PCs werden installiert


Die Lernwerkstatt 4.0 wäre nichts ohne performante Computersysteme. Deshalb werden in diesen Tagen insgesamt 100 PCs mit Monitoren, Maus und Tastatur ausgepackt und in den Computerräumen installiert. 

Bei den PCs handelt es sich um sogenannte Brix bzw. Mini-PCs auf Barebone-Basis. Dies sind kleine, kompakte quaderförmige Boxen, in denen die gesamte Hardware steckt und die lüfterlos laufen. Die Brixs lassen sich einfach auf einer Halterung hinter dem LED-Bildschirmen anbringen. Betriebssystem (Windows 10 Pro) und Software werden über eine Image-Lösung auf die Rechner gespielt.

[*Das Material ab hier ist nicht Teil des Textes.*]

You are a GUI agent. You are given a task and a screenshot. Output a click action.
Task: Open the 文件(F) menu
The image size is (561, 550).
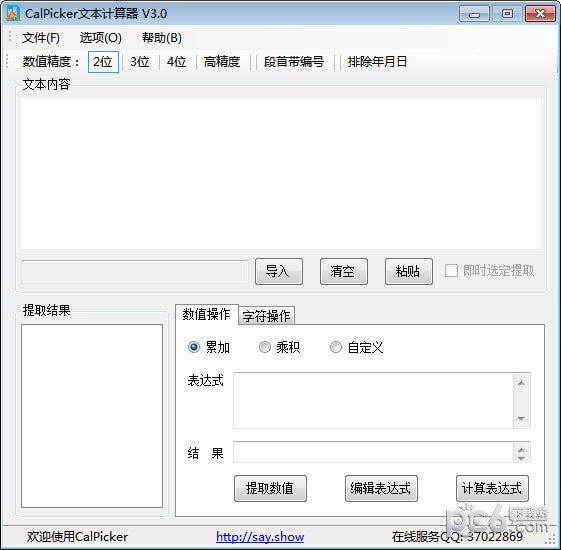[x=40, y=38]
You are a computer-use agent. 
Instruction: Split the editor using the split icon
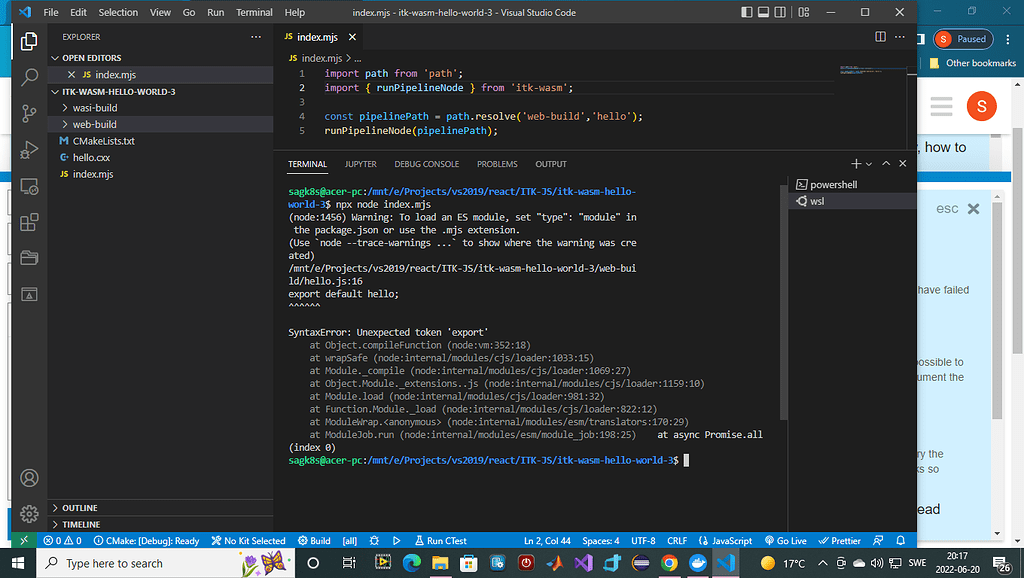[x=880, y=36]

Außerdem wurden in der letzten Zeit insgesamt elf multimediale Tafeln montiert – teils fahrbar, teils fest installiert. Enthalten sind bei diesen Tafeln ein großes Whiteboard, ein Kurzdistanzbeamer mit Touch- und Stift-Eingabe. Die Erkennung geschieht über ein Kamera- und Lasermodul. Ebenfalls lässt sich die Tafel elektrisch hoch- und runterfahren. Als besonderes Bonbon ist ein WLAN-Modul enthalten, um sich kabellos mit einer entsprechenden App auf den Beamer zu schalten und das Videosignal zu übertragen (Mirroring).

Von Netzwerkseite wird es so sein, dass in der Lernwerkstatt zwei unterschiedliche Netze vorhanden sind. Ein Netz (Schulnetz) nimmt die PC-Systeme in den Computerräumen auf. Ein zweites Netz (Industrienetz) beheimatet die Anlagen und Maschinen sowie einen Klassensatz Notebooks zum Programmieren des Maschinenparks. Industrie 4.0 besagt auch, dass immer und jederzeit einsehbar ist, wo sich ein spezielles Werkstück befindet oder um die Parameter der Anlagen und Maschinen netzwerkweit jederzeit abfragen zu können. Dies erlaubt beispielsweise eine vorausschauende Instandhaltung. Für diese Zwecke wird das Industrienetz verwendet.